WHAT YOU NEED TO DO:
This calls for a word-for-word copy of all the data, with each picture removed.

AVAILABLE DATA:
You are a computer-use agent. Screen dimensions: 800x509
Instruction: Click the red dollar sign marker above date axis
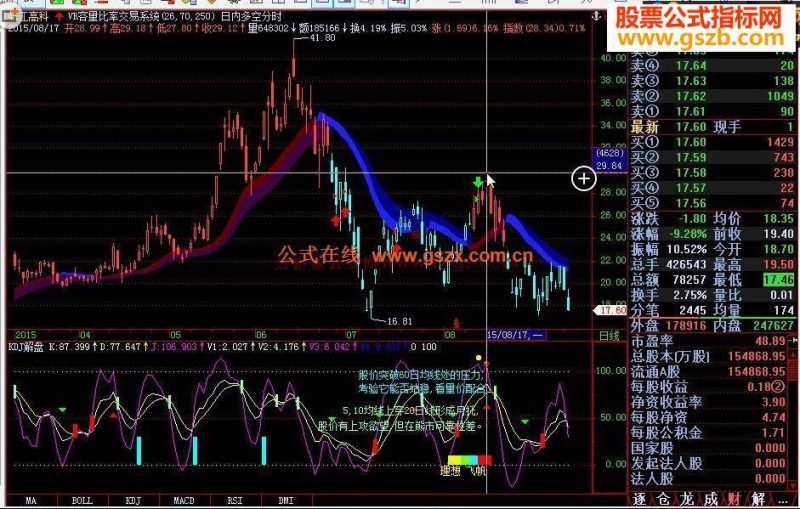(456, 323)
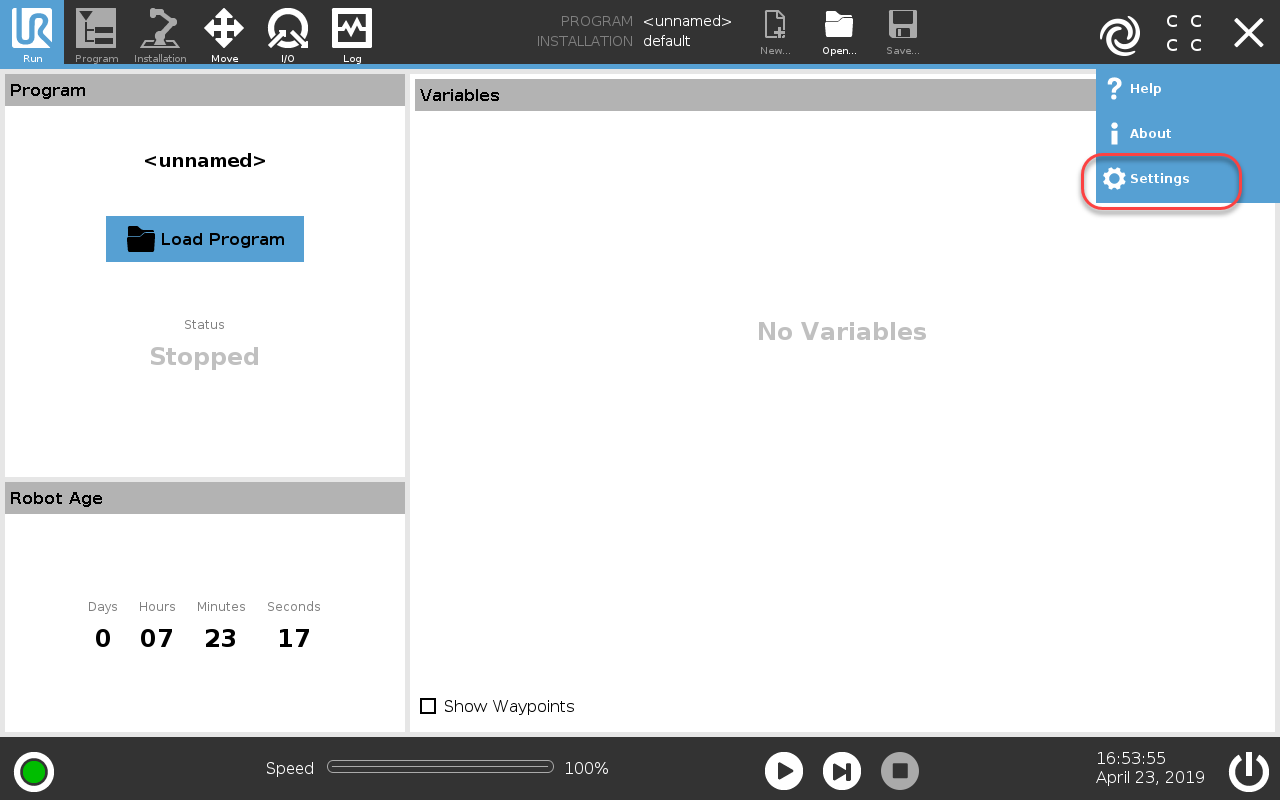1280x800 pixels.
Task: Open the Log waveform icon
Action: pos(352,32)
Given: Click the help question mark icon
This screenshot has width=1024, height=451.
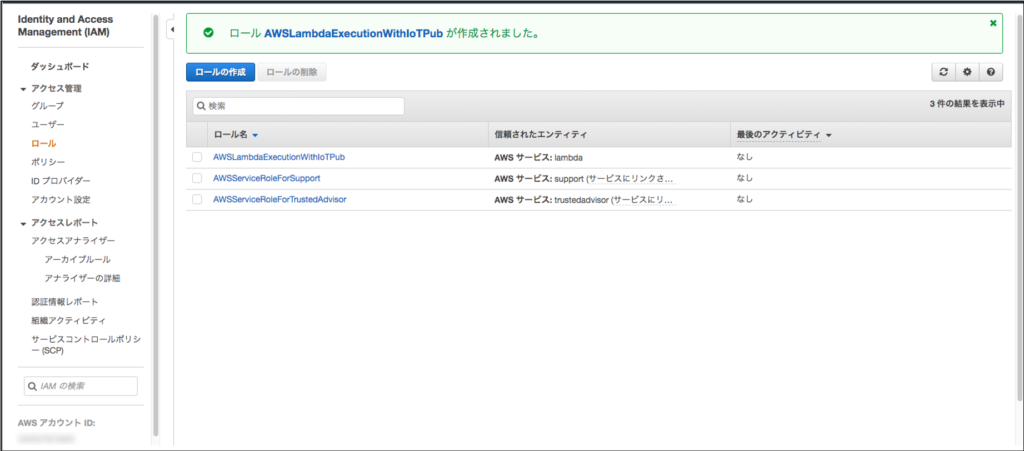Looking at the screenshot, I should coord(990,72).
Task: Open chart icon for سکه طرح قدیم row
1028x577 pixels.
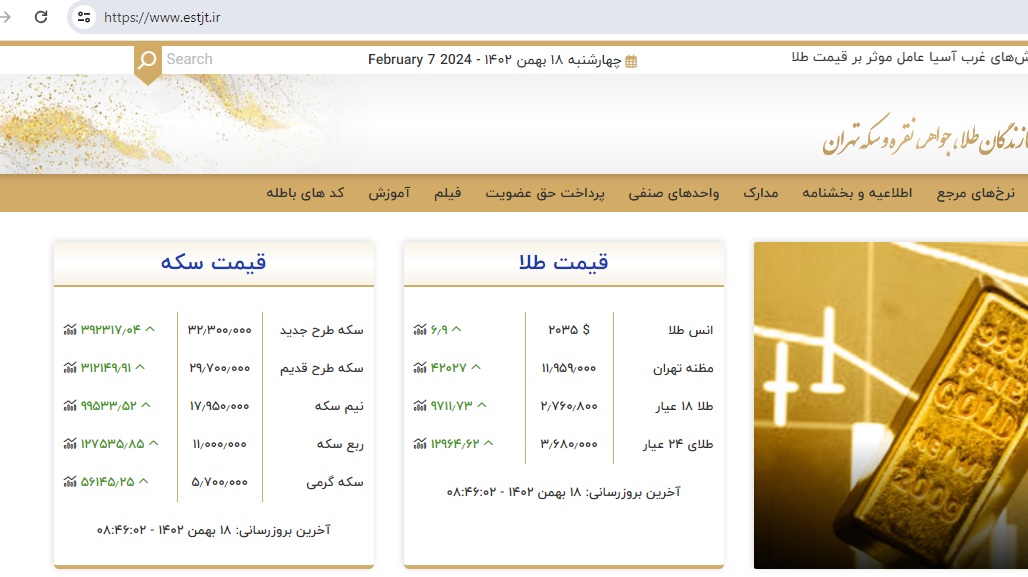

REPLY:
You are a computer-use agent. Screen dimensions: 800x509
Instruction: Click the red dollar sign marker above date axis
(456, 323)
1280x800 pixels.
Task: Open the Log waveform icon
Action: pos(352,32)
Given: Click the help question mark icon
This screenshot has width=1024, height=451.
Looking at the screenshot, I should coord(990,72).
Task: Open chart icon for سکه طرح قدیم row
1028x577 pixels.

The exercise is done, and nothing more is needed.